Task requirements: Answer with a single number: how many lines in the listing below include "checkbox"?

+ + +

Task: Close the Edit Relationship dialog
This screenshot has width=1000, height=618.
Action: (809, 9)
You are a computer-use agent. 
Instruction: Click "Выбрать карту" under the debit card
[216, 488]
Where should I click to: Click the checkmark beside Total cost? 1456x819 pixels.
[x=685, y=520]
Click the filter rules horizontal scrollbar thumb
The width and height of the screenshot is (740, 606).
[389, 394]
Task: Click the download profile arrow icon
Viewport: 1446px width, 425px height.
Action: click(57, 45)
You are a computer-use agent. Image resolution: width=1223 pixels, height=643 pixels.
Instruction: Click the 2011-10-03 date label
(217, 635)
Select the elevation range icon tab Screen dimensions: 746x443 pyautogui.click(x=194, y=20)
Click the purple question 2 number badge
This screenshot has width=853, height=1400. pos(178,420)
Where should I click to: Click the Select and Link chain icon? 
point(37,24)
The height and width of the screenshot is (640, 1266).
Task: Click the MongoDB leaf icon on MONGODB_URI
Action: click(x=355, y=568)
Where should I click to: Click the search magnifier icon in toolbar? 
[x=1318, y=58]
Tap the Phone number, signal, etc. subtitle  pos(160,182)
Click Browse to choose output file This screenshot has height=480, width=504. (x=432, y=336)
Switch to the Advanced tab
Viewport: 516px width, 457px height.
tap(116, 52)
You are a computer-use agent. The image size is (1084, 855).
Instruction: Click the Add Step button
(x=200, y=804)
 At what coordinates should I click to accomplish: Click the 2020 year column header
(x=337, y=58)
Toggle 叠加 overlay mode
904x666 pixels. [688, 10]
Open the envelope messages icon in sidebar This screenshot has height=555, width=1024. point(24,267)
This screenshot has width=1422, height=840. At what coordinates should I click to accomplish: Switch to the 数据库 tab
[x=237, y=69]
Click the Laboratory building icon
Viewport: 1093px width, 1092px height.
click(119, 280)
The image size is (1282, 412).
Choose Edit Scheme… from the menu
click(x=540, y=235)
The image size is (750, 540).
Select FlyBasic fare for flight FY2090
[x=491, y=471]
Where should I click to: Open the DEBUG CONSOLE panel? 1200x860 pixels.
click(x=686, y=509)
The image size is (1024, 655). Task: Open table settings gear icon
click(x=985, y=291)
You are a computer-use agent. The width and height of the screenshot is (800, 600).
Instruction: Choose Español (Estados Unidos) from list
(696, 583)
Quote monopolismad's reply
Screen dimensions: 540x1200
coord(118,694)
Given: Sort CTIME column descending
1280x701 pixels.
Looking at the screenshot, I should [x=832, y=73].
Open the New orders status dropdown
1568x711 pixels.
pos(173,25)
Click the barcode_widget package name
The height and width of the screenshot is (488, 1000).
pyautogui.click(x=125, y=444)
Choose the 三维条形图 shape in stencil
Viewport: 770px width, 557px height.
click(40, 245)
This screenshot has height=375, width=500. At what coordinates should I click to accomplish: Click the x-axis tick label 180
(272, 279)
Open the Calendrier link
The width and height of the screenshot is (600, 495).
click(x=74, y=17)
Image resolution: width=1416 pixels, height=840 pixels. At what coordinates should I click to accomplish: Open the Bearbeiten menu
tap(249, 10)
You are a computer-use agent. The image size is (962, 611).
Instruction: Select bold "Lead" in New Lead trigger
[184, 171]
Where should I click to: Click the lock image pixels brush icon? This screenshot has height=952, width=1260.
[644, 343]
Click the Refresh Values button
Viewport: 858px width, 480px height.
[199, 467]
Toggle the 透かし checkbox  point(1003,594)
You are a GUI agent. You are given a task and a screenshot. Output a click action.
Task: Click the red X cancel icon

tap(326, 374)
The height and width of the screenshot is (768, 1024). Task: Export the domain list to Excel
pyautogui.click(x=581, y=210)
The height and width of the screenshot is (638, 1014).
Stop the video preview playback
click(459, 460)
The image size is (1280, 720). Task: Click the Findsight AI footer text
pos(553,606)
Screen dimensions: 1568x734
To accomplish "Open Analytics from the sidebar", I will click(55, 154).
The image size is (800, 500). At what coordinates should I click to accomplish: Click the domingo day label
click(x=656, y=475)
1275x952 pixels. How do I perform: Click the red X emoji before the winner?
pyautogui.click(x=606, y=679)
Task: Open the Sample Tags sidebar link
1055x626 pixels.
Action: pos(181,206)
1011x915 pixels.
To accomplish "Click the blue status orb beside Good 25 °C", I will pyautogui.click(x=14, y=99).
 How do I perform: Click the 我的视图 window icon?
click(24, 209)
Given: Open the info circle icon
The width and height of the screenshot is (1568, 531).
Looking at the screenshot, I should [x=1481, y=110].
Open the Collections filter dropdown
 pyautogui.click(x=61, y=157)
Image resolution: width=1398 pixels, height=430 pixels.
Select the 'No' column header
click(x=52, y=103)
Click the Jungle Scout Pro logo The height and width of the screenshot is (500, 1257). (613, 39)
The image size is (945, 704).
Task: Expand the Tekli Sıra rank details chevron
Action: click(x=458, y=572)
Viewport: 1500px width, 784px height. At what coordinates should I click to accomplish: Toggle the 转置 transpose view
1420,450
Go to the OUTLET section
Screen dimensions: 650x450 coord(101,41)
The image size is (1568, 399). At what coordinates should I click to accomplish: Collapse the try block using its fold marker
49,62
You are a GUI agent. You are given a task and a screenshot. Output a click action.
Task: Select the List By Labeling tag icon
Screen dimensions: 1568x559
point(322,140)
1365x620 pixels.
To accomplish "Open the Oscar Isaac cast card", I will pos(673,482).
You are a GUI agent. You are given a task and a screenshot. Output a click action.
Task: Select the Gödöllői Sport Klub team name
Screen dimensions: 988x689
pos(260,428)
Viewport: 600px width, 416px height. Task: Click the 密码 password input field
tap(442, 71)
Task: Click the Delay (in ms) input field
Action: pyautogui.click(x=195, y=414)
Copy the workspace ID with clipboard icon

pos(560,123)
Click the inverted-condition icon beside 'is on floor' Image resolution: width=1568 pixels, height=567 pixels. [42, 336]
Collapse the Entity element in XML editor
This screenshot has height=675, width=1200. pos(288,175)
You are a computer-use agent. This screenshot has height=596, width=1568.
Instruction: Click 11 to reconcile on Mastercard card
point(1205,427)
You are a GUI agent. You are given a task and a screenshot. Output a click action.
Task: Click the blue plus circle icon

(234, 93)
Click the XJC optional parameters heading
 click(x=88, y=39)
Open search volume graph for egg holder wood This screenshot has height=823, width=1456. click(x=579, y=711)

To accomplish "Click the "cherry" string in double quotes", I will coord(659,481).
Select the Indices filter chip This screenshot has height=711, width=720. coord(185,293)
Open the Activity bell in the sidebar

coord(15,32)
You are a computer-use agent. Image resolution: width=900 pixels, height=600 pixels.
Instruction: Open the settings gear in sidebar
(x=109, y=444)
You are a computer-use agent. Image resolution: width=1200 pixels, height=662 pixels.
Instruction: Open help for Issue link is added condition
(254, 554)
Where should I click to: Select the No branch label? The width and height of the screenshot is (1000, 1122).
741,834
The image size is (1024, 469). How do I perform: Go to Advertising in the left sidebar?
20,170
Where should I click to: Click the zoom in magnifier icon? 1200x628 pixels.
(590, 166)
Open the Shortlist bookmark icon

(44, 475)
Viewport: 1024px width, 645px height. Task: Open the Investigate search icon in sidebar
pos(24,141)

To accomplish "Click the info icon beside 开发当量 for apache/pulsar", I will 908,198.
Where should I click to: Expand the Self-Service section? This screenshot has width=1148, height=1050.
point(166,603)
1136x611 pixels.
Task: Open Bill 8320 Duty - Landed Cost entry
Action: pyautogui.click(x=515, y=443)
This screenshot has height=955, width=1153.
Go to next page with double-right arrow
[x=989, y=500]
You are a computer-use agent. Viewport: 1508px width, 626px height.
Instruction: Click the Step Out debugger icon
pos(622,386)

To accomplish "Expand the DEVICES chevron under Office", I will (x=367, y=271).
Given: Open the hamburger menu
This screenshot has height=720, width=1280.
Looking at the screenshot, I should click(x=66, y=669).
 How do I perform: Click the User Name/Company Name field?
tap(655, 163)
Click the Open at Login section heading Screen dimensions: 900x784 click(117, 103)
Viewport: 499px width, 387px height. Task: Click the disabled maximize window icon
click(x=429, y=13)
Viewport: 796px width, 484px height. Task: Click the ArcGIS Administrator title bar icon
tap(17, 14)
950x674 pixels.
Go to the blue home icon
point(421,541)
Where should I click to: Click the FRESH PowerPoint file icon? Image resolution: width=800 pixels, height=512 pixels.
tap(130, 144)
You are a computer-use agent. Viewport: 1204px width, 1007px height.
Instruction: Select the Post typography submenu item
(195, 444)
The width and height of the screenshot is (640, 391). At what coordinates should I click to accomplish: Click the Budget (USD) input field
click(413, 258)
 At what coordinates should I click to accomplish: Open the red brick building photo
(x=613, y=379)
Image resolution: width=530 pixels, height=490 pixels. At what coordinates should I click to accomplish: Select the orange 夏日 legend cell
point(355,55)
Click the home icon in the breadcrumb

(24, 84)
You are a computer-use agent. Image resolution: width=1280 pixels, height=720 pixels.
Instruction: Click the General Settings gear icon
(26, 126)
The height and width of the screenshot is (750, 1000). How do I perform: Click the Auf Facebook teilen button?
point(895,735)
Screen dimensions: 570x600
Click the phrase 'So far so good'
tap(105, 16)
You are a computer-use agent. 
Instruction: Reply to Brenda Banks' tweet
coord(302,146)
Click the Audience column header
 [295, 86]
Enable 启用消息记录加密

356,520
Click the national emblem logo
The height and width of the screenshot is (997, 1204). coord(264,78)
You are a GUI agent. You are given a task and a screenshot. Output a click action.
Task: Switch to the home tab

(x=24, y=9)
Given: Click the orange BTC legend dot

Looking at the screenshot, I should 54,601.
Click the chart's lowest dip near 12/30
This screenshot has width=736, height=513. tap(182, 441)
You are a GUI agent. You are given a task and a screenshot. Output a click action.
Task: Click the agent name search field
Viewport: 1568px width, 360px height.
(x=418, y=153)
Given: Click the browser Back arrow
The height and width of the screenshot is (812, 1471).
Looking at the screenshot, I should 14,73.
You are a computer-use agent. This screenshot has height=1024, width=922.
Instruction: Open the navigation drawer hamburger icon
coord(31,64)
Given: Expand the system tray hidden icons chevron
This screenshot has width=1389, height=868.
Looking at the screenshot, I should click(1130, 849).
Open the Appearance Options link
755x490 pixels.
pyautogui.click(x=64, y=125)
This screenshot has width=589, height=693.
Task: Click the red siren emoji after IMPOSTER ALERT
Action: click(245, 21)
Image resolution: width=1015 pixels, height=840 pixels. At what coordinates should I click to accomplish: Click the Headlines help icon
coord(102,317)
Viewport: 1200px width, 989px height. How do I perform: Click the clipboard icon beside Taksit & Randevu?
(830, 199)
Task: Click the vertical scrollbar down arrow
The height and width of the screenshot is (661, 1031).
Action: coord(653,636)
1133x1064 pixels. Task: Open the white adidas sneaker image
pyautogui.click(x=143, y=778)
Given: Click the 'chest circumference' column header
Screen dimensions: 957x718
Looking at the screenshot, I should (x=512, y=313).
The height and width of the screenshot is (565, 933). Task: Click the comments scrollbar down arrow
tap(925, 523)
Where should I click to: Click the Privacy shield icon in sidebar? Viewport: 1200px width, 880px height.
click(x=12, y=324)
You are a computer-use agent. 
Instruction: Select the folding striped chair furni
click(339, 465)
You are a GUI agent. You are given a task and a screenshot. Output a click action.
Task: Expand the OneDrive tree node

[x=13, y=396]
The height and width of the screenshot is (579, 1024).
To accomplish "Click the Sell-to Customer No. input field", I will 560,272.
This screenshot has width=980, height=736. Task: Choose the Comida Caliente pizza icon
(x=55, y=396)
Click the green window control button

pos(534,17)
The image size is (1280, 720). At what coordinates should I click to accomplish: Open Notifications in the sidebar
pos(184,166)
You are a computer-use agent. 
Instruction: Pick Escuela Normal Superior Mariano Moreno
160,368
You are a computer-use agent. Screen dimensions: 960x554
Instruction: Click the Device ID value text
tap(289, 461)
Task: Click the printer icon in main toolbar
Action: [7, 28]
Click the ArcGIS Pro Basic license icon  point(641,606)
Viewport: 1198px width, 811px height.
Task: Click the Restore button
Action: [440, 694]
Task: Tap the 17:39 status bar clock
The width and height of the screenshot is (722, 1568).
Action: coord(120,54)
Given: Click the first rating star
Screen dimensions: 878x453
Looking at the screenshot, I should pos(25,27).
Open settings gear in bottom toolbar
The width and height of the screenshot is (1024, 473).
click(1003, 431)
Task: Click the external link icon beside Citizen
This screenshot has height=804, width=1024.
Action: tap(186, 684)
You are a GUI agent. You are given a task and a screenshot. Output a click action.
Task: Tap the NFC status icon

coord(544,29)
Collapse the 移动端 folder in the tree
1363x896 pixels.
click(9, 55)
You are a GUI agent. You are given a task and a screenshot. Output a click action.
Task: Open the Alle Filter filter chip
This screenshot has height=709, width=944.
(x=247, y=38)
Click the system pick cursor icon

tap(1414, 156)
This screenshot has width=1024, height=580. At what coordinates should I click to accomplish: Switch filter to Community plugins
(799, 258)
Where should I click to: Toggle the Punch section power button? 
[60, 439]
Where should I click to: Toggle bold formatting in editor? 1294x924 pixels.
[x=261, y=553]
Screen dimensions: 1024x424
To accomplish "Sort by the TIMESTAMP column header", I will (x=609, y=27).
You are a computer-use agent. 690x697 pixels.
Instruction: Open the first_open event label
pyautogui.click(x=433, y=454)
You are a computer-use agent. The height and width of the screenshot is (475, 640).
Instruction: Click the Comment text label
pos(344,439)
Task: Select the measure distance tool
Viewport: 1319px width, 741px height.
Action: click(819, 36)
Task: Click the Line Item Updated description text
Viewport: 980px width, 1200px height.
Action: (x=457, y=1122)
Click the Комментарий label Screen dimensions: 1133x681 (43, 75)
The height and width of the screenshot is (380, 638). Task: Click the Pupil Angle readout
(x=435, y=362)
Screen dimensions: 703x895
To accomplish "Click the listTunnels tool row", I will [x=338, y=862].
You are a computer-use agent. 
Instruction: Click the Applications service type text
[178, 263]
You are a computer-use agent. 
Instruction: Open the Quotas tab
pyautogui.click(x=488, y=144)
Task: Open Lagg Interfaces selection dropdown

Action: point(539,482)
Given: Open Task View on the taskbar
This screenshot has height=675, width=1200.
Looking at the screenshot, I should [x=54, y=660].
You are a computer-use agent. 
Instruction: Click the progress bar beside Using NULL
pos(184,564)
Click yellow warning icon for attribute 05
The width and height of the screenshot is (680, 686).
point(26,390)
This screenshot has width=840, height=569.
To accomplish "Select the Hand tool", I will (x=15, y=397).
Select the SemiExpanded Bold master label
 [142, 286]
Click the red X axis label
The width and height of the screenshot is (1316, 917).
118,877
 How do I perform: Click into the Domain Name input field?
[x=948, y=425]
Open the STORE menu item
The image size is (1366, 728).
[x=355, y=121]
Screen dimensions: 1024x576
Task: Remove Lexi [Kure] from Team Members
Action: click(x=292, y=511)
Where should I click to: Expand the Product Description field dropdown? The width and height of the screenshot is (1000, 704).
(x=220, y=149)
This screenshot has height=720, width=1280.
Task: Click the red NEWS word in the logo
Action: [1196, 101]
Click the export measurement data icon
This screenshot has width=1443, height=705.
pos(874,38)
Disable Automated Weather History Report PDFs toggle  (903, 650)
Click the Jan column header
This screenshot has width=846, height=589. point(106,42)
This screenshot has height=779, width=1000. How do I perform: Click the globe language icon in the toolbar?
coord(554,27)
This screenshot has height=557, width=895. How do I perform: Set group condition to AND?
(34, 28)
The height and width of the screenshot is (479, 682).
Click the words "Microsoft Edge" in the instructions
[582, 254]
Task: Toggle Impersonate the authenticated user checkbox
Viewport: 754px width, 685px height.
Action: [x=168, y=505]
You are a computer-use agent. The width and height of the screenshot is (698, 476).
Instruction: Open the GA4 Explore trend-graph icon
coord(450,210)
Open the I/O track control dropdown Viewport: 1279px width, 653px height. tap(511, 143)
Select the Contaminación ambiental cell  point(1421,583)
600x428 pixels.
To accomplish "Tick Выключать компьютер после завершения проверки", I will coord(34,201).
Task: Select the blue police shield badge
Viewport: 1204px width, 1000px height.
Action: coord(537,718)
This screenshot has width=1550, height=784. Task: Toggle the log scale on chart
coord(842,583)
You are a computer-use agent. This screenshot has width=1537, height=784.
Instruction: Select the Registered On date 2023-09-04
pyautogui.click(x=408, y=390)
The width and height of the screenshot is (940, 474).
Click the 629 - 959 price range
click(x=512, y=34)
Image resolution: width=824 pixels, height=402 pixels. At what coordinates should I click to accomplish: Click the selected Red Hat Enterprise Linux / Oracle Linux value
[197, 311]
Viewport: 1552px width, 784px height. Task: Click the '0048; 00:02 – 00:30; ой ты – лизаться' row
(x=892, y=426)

+ + +

Solution to this task: 2